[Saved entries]
_ _ _

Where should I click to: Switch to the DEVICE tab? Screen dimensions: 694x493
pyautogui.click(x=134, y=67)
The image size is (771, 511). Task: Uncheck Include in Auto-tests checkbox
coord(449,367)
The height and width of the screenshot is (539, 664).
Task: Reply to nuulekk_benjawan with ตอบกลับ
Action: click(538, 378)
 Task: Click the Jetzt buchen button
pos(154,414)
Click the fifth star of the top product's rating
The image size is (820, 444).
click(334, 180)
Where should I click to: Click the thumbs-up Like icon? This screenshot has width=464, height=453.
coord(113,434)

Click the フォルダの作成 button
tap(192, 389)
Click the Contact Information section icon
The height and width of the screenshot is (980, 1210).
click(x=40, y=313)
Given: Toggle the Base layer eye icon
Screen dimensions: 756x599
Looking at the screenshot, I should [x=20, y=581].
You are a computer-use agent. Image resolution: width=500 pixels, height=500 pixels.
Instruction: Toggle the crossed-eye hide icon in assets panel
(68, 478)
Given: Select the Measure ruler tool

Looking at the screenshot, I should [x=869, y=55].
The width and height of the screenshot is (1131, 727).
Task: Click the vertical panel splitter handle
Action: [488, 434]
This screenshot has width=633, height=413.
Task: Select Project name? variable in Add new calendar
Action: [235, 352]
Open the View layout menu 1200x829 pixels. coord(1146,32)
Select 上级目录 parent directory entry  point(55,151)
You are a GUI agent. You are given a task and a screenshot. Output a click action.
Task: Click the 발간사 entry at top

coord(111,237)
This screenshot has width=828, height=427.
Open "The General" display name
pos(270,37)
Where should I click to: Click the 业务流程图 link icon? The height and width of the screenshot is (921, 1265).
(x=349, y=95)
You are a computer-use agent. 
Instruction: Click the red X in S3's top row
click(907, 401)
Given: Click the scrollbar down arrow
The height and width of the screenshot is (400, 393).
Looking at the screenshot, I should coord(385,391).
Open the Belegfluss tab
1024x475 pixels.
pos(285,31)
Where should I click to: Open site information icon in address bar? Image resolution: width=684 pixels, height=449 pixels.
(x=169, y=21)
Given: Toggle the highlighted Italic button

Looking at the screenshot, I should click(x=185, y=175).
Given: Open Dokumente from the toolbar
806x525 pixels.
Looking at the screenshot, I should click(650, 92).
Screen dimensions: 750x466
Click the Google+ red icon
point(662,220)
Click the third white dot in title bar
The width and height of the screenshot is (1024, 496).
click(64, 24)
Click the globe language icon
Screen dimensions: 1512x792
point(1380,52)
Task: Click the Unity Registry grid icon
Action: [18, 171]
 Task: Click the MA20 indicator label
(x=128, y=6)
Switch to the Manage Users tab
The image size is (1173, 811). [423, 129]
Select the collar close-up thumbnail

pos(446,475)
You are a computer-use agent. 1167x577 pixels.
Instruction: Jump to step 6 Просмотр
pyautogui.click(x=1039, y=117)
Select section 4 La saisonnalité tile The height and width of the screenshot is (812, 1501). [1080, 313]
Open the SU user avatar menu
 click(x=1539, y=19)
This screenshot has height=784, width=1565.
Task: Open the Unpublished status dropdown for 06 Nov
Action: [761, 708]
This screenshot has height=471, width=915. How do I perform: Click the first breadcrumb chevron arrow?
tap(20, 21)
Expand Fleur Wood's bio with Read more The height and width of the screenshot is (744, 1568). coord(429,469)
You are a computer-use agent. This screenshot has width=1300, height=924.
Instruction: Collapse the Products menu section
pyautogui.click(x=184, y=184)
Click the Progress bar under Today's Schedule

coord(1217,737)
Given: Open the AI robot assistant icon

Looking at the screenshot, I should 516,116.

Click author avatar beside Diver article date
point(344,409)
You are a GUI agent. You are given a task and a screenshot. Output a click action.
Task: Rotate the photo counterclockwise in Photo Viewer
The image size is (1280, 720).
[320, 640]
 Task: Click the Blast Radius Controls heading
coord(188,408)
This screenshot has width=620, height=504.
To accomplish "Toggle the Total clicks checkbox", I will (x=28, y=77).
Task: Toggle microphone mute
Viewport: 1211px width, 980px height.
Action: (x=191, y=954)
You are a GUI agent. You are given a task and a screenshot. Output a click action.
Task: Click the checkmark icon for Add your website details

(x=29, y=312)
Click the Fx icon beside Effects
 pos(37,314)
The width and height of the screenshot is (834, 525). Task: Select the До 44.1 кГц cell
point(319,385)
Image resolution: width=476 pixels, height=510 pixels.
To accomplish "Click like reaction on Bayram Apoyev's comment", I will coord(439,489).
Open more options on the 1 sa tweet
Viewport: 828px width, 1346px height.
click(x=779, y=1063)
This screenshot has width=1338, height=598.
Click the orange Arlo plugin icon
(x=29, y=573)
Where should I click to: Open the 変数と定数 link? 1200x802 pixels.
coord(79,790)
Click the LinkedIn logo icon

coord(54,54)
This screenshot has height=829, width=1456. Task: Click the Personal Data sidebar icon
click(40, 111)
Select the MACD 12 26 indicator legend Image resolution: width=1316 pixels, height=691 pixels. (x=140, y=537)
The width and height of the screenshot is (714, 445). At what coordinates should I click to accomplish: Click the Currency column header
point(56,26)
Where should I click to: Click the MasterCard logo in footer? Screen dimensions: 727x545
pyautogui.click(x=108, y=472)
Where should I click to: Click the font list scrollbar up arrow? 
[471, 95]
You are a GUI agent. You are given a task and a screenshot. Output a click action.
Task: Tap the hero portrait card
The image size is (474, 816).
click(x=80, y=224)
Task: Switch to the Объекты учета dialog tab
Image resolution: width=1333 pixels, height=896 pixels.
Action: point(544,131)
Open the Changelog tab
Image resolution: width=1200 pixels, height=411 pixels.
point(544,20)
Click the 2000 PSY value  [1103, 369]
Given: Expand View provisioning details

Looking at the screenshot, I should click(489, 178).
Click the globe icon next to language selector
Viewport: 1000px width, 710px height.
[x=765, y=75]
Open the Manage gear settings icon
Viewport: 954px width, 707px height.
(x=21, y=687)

_ _ _

What needs to be done:
Reproduce exactly what appears from the line containing "This screenshot has height=829, width=1456." down to the final line of the data.

Expected output:
This screenshot has height=829, width=1456. Task: Click the Personal Data sidebar icon
click(40, 111)
Select the MACD 12 26 indicator legend Image resolution: width=1316 pixels, height=691 pixels. (x=140, y=537)
The width and height of the screenshot is (714, 445). At what coordinates should I click to accomplish: Click the Currency column header
point(56,26)
Where should I click to: Click the MasterCard logo in footer? Screen dimensions: 727x545
pyautogui.click(x=108, y=472)
Where should I click to: Click the font list scrollbar up arrow? 
[471, 95]
You are a GUI agent. You are given a task and a screenshot. Output a click action.
Task: Tap the hero portrait card
The image size is (474, 816).
click(x=80, y=224)
Task: Switch to the Объекты учета dialog tab
Image resolution: width=1333 pixels, height=896 pixels.
Action: point(544,131)
Open the Changelog tab
Image resolution: width=1200 pixels, height=411 pixels.
point(544,20)
Click the 2000 PSY value  [1103, 369]
Given: Expand View provisioning details

Looking at the screenshot, I should click(489, 178).
Click the globe icon next to language selector
Viewport: 1000px width, 710px height.
[x=765, y=75]
Open the Manage gear settings icon
Viewport: 954px width, 707px height.
(x=21, y=687)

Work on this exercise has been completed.